= What the task asks =
Reproduce each of the entries below word for word, line by line, without changing anything.

= Data extract =
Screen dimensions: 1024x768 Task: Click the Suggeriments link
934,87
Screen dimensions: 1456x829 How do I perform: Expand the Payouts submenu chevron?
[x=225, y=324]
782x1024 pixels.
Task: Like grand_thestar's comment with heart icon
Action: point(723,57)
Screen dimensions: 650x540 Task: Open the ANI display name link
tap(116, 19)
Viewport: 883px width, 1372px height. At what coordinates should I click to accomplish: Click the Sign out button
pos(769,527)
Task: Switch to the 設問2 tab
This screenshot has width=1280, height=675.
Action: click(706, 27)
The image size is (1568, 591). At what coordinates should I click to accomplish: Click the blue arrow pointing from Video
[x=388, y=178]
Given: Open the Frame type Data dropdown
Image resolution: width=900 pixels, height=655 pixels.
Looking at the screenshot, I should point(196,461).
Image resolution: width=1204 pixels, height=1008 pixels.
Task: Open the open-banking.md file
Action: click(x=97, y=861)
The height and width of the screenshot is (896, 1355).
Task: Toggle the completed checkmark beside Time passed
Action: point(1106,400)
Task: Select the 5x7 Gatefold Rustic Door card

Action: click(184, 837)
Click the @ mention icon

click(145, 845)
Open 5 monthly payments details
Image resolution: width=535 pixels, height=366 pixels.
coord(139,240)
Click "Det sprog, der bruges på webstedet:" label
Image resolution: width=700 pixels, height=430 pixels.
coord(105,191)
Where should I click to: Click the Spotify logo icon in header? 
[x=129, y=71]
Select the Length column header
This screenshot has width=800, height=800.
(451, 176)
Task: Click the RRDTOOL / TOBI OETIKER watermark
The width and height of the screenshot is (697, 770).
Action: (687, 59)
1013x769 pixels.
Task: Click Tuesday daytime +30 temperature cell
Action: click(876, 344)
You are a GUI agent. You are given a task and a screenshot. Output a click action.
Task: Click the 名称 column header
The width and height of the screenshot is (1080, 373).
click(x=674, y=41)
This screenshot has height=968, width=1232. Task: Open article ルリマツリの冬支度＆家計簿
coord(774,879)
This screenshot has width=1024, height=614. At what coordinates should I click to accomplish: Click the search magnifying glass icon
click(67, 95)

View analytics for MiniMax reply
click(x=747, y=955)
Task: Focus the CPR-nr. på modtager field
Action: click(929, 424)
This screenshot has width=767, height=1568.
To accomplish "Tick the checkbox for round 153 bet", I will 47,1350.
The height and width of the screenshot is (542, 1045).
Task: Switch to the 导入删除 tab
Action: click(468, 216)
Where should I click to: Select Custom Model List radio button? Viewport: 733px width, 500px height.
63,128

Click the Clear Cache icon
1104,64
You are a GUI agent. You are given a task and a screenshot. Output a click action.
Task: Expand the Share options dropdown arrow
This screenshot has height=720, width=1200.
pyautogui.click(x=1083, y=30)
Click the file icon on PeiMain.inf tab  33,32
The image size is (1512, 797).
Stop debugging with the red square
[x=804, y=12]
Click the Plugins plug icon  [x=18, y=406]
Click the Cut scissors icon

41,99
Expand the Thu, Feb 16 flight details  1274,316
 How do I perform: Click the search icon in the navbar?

= Solution =
Screen dimensions: 1024x768 Task: Click the Suggeriments link
934,87
Screen dimensions: 1456x829 How do I perform: Expand the Payouts submenu chevron?
[x=225, y=324]
782x1024 pixels.
Task: Like grand_thestar's comment with heart icon
Action: point(723,57)
Screen dimensions: 650x540 Task: Open the ANI display name link
tap(116, 19)
Viewport: 883px width, 1372px height. At what coordinates should I click to accomplish: Click the Sign out button
pos(769,527)
Task: Switch to the 設問2 tab
This screenshot has width=1280, height=675.
Action: click(706, 27)
The image size is (1568, 591). At what coordinates should I click to accomplish: Click the blue arrow pointing from Video
[x=388, y=178]
Given: Open the Frame type Data dropdown
Image resolution: width=900 pixels, height=655 pixels.
Looking at the screenshot, I should point(196,461).
Image resolution: width=1204 pixels, height=1008 pixels.
Task: Open the open-banking.md file
Action: click(x=97, y=861)
The height and width of the screenshot is (896, 1355).
Task: Toggle the completed checkmark beside Time passed
Action: point(1106,400)
Task: Select the 5x7 Gatefold Rustic Door card

Action: click(184, 837)
Click the @ mention icon

click(145, 845)
Open 5 monthly payments details
Image resolution: width=535 pixels, height=366 pixels.
coord(139,240)
Click "Det sprog, der bruges på webstedet:" label
Image resolution: width=700 pixels, height=430 pixels.
coord(105,191)
Where should I click to: Click the Spotify logo icon in header? 
[x=129, y=71]
Select the Length column header
This screenshot has width=800, height=800.
(451, 176)
Task: Click the RRDTOOL / TOBI OETIKER watermark
The width and height of the screenshot is (697, 770).
Action: (687, 59)
1013x769 pixels.
Task: Click Tuesday daytime +30 temperature cell
Action: click(876, 344)
You are a GUI agent. You are given a task and a screenshot. Output a click action.
Task: Click the 名称 column header
The width and height of the screenshot is (1080, 373).
click(x=674, y=41)
This screenshot has height=968, width=1232. Task: Open article ルリマツリの冬支度＆家計簿
coord(774,879)
This screenshot has width=1024, height=614. At what coordinates should I click to accomplish: Click the search magnifying glass icon
click(67, 95)

View analytics for MiniMax reply
click(x=747, y=955)
Task: Focus the CPR-nr. på modtager field
Action: click(929, 424)
This screenshot has width=767, height=1568.
To accomplish "Tick the checkbox for round 153 bet", I will 47,1350.
The height and width of the screenshot is (542, 1045).
Task: Switch to the 导入删除 tab
Action: click(468, 216)
Where should I click to: Select Custom Model List radio button? Viewport: 733px width, 500px height.
63,128

Click the Clear Cache icon
1104,64
You are a GUI agent. You are given a task and a screenshot. Output a click action.
Task: Expand the Share options dropdown arrow
This screenshot has height=720, width=1200.
pyautogui.click(x=1083, y=30)
Click the file icon on PeiMain.inf tab  33,32
The image size is (1512, 797).
Stop debugging with the red square
[x=804, y=12]
Click the Plugins plug icon  [x=18, y=406]
Click the Cut scissors icon

41,99
Expand the Thu, Feb 16 flight details  1274,316
 How do I perform: Click the search icon in the navbar?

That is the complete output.